TARİH SOHBETLERİ PROGRAMINDA PROF. DR. GÜLTEKİN YILDIZ İLE OSMANLININ SON DÖNEMİNDE ASKERÎ MÜDAHALE VE DARBELER KONUŞULDU
Mehmet Hakan Kekeç’in sunduğu Tarih Sohbetleri’nin şubat ayı programı 24 Şubat akşamı Zeytinburnu Kültür Sanat’ta gerçekleşti. Tarihin farklı dönemlerinden farklı konuların uzmanlarıyla konuşulduğu Tarih Sohbetleri’nde şubat ayının konuğu Prof. Dr. Gültekin Yıldız oldu.
SULTAN II. MAHMUT ADIM ADIM GİDİYOR
24 Şubat akşamı saat 19.30’da başlayan ve “Osmanlının Son Döneminde Askerî Müdahale ve Darbeler” konulu şubat ayı söyleşisinde Prof. Dr. Gültekin Yıldız, geçmişten günümüze askerî müdahaleler, bunların kapsamı ve oluşma şekilleri ile ilgili bilgi verdi. Gültekin Yıldız; “Sultan II. Mahmut o teşebbüsü yaşadığı için, amcasının katlini gördüğü için çok uyanık davranıyor. 1808’den 1826’ya kadar, on sekiz sene… Arada Yeniçeriler, özellikle 1821’de başlayan Rum isyanından sonra kendisini çok sıkıştırsalar ve birkaç defa tehdit etseler de ve 1826’da sarayda yapılan bir meşverette, ya bir şeyler yapalım, alt kesim bütün Yeniçeri zabitlerini ortadan kaldıralım, dense de Sultan II. Mahmut adım adım gidiyor. Yani kendisine yapılacak bir darbenin önüne geçebilmek için önce Ağa Hüseyin Paşa’yı Yeniçeri ocağının ağası yapıyor. O bir kısım tasfiye yapıyor. Bu arada ilmiyenin başını değiştiriyor. Yani ilmiyedeki üst düzey kadroya kendisine yakın isimleri koyuyor. Yine Yeniçerilerin orta ve üst grubunu peyderpey değiştiriyor. O arada geri kalan diğer isyan edebilecek taşradakileri tek tek ortadan kaldırıyor.” sözleri ile II. Mahmut’un Yeniçeri ocağını kaldırmak için yaptığı hazırlıklara değindi.
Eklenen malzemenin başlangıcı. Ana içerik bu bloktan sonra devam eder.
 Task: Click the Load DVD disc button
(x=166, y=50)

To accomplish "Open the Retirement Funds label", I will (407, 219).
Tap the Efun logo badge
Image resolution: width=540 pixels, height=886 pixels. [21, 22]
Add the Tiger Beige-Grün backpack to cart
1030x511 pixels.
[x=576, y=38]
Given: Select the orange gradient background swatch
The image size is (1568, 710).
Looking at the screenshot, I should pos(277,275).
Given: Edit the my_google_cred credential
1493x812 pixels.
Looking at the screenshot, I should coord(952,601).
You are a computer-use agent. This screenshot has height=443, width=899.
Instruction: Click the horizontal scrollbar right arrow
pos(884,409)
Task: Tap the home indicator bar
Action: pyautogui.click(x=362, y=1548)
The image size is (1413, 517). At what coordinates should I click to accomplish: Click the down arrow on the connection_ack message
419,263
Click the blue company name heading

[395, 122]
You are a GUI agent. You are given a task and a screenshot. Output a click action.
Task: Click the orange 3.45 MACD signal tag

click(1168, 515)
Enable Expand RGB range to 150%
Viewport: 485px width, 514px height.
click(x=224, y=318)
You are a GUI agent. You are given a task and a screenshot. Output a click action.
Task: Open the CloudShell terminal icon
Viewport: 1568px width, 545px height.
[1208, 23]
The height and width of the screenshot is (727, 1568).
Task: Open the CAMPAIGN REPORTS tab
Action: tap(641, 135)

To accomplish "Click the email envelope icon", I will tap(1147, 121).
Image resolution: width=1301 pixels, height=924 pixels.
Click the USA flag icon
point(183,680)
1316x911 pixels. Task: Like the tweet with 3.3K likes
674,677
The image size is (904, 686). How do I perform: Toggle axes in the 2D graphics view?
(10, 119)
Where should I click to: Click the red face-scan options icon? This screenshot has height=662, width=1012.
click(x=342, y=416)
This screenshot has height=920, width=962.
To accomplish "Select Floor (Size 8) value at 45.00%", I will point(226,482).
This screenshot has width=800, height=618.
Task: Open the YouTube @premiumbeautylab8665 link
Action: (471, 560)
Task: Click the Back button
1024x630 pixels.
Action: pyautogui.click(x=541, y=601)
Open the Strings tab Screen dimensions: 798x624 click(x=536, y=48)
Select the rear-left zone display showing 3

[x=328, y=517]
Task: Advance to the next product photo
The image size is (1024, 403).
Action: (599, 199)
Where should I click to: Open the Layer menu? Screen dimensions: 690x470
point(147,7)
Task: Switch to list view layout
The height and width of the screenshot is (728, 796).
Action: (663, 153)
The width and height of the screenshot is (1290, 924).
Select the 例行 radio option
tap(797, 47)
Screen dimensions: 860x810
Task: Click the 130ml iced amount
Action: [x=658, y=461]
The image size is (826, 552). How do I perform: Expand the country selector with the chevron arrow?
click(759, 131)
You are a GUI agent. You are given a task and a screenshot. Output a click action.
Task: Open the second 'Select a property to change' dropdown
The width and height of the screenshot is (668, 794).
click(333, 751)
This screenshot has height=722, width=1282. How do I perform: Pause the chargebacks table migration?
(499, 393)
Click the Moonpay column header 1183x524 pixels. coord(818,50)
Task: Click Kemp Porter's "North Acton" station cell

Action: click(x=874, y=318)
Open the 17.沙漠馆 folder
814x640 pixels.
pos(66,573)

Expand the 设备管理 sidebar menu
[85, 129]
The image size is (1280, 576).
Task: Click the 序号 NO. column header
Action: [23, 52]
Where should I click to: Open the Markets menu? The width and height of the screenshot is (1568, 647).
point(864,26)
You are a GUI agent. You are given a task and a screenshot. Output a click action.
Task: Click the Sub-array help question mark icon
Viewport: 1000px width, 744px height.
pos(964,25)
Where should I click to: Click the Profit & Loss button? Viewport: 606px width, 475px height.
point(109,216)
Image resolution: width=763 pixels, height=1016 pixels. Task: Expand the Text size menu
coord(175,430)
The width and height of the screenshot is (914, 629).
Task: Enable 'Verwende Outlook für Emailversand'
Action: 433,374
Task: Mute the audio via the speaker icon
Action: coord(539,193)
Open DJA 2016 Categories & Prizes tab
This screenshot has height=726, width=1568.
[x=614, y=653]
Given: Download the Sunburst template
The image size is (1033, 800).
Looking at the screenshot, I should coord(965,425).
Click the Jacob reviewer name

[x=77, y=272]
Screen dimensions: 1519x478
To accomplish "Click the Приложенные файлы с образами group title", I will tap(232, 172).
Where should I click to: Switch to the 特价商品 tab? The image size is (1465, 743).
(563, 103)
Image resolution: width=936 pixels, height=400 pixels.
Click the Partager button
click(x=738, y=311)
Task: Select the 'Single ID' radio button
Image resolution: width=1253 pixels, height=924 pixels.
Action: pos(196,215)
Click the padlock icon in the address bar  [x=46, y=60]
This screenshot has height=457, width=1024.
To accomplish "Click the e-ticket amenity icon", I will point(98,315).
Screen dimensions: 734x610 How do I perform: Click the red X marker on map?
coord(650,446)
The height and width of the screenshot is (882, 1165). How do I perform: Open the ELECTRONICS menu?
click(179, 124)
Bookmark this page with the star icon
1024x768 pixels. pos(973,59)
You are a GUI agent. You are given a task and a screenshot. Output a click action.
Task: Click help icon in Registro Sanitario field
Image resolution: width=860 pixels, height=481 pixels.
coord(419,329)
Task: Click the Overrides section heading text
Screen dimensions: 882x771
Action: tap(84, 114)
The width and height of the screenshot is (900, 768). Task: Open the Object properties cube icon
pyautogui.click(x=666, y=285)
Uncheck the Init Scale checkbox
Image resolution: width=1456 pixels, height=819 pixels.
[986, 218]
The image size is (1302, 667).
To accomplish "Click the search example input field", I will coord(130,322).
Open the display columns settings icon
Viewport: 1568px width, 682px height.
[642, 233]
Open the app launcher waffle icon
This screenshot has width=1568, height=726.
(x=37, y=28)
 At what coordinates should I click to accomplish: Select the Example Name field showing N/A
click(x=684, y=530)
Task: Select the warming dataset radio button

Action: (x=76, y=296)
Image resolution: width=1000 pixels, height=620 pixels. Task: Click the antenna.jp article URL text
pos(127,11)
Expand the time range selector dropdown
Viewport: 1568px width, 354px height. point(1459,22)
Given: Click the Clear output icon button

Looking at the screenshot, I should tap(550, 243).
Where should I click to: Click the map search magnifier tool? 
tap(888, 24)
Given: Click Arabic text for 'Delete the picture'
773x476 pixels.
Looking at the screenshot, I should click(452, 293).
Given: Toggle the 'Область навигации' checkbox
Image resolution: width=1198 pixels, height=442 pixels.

BEN BİRAZ 15 TEMMUZ GECESİNE DE BENZETİYORUM
Söyleşinin devamında Yeniçeri ocağının ortadan kaldırılma sürecine de değinen Prof. Dr. Gültekin Yıldız; “1826 Mayısında deniyor ki biz yeniden bir yeni ordu kuruyoruz, Eşkinci Ocağı’nı. Tıpkı işte Levent’te kurulan Nizam-ı Cedid gibi. Aslına bakarsanız muhtemelen devlet Yeniçerilerin yeniden isyan edebileceğini biliyor. Ama, ilk defa Osmanlı tarihinde Yeniçeriler isyan ettiğinde, 14 Haziran 1826’da Padişah’ın işte Topkapı Sarayı’nı basmaya gidiyorlar ama Padişah Beşiktaş’ta. Malumunuz Topkapı Sarayı ile Beşiktaş arasını işte kayıkla, saltanat kayığıyla ulaşım sağlanıyor. Padişah hemen Topkapı Sarayı’na dönüyor. Kendisine sadık ocaklar var topçu ocağı gibi, humbaracı ocağı gibi. Bunlara ve halka silah dağıtılıyor. İlk defa Osmanlı tarihinde. Halka silah dağıtmak çünkü genelde monarşilerde pek olacak bir şey değil. Çünkü halka silah verirseniz yarın başınıza dert de olabilir, çünkü bu bir demokrasi değil, askerlik de zorunlu değil. Herkes askerlik yapmıyor. Salalar okunuyor. Yani ben biraz 15 Temmuz gecesine de benzetiyorum. Ve mahalle imamları rehberliğinde ahali saraya gelip, silahları alıp ertesi sabah işte bugün Süleymaniye’de müftülük binası olan Yeniçeri ocağına doğru iki koldan yürüyorlar. Dolayısıyla aynen 1807’deki isyan gibi İstanbul’un göbeği karşılıklı grupların toplu tüfekli çatışmasına şahit oluyor. Şimdi hani bu İstanbul’un dili olsa da konuşsa… Kaç defa hem Bizans döneminde hem Osmanlı döneminde çatışma ve iç savaş yaşandı. İç savaş da biliyorsunuz savaşların en çetinidir. Yani hani sonuç itibariyle iki taraf da aynı devletin tebaası, iki taraf da Müslüman, iki taraf da Müslüman, iki taraf da Osmanlı vesaire… Ama devletin ve sultanın devamı tehlikede diye görüldüğü için. Yani devletin ordusu Yeniçeri ocağı, topla vuruluyor. Denizden, karadan… Ve nihayetinde bu, başarılı olacağı düşünülen darbe, ocağın sonunu getiriyor.” sözlerini söyledi.
Program izleyicilerden gelen soruların cevaplanması ile son buldu.